* **Given text**
◆ ◆ ◆ ◆
As a troublesome epitaph to the ability of film fashion to inspire particularly bland contemporary trends, there is the work of Ralph Lauren on two highly influential films of the 1970s, The Great Gatsby and Annie Hall, both of which testify to the designer’s obsessive nostalgia for a bourgeois past of leisure wear and natural fabrics in pale shades. As one writer says of Lauren’s wardrobe for Robert Redford as Gatsby, the fact that the suits worn in the film (set in the 1920s) could have been worn in 1974 without causing comment, is a reflection on the moribund state of male dress (McDowell 1992: 96). The costumes are also, for all the suave ease they evoke, a sad reflection on the misuse of couturiers in cinema as subsidiary costume designers who subsume their styles to the narratives and characters. Since then, even the less extrovert designers (Armani being the strongest example) have begun to restate their presence as dictators of fashion outside cinema, a re-evaluation which has likewise reinstated the element of display into couturier film designs. Nino Cerruti, another prolific men’s couturier who has worked on several films, has identified his intention to manufacture a look that is ‘common’, to subtly infuse reality with invisible style (Irvine 1995: 157), indicating that clothes can be items of display in cinema without being spectacularly extrovert. Certain fashion writers have related the rise in prominence of all technicians and stylists involved in cinema during the late 1970s and 1980s (including fashion designers) with the demise of the classic era star (Butazzi and Molfino 1986: 19–20), but it may be more appropriate to simplify matters by equating the emergence of the design movie with the 1980s’ idolisation of the label. In an age when ‘shopping’ a film falls within the remit of the costume designer, the involvement of the couturier in film is far from standardised.
◆ ◆ ◆ ◆
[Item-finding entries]
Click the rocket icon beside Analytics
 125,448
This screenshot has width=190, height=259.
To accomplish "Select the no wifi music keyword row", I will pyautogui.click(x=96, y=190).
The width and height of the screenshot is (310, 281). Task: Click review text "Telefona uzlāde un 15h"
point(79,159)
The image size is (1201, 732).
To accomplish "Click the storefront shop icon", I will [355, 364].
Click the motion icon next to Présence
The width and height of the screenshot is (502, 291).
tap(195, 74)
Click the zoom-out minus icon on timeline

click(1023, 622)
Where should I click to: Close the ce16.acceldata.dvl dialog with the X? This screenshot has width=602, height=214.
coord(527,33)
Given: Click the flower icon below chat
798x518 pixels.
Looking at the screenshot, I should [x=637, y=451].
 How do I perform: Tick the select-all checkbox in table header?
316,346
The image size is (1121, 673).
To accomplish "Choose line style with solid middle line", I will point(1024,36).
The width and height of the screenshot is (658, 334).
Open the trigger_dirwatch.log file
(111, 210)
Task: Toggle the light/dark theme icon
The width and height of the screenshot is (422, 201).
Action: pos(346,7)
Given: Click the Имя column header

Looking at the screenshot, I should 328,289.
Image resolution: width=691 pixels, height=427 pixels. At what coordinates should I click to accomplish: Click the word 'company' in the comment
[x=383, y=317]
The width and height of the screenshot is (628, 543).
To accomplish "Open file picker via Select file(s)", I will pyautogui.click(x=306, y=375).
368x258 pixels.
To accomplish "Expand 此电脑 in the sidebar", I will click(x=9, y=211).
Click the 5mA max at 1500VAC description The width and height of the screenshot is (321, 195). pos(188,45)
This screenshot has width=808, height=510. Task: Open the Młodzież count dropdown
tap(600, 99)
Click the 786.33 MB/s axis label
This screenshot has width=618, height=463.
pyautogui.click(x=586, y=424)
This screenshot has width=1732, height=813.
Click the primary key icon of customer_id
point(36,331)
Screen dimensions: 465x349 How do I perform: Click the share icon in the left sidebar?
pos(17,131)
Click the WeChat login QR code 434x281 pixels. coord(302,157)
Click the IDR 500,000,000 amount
◆ ◆ ◆ ◆
* **Problems to solve**
A. List every parenthetical source citation in the passage on couturiers in film, including the page numbers.
B. Go on with the passage on couturiers in film, starting after its final sentence.

* **In response**
A.
McDowell 1992: 96
Irvine 1995: 157
Butazzi and Molfino 1986: 19–20

B.
The most interesting debates surrounding the involvement of fashion in film still centre on the questions of exhibitionism and art; whether clothes should perform a spectacular as opposed to a subservient visual role in film; and whether those same costumes should remain functional intermediaries to narrative and character, or stand out as art objects in themselves. Peter Wollen makes the distinction between Hollywood’s ‘play safe’ attitude to fashion, and the predominantly European art cinema tradition that made fashion into ‘an integral part of the overall look of the film which was genuinely treated as another art-form in its own right; incorporated into the cinema but not reduced to an ornament or an accessory’ (Wollen, P. 1995: 13). Into the latter tradition, for which the starting point is taken as Chanel’s work on Last Year in Marienbad, Wollen places the costume designs of, for example, Jean-Paul Gaultier. In his analysis Wollen expresses the rather contentious and elitist attitude that fashion as art is ‘good’, and that only extravagant designs can be classified as ‘art’. This emphasis on artistry recalls the origins of couture designs; as Anne Hollander suggests, ‘In the middle of the nineteenth century the French invented, fostered, and spread the idea of the dress designer as an original genius, like a painter – someone totally responsible for his creations’ (Hollander 1993: 351). The outmoded attitude, expressed by Wollen, that only the spectacular can be art, and that ‘good’ fashion designers necessarily create designs for display and effect will be contested later with reference to Yves Saint Laurent and Armani.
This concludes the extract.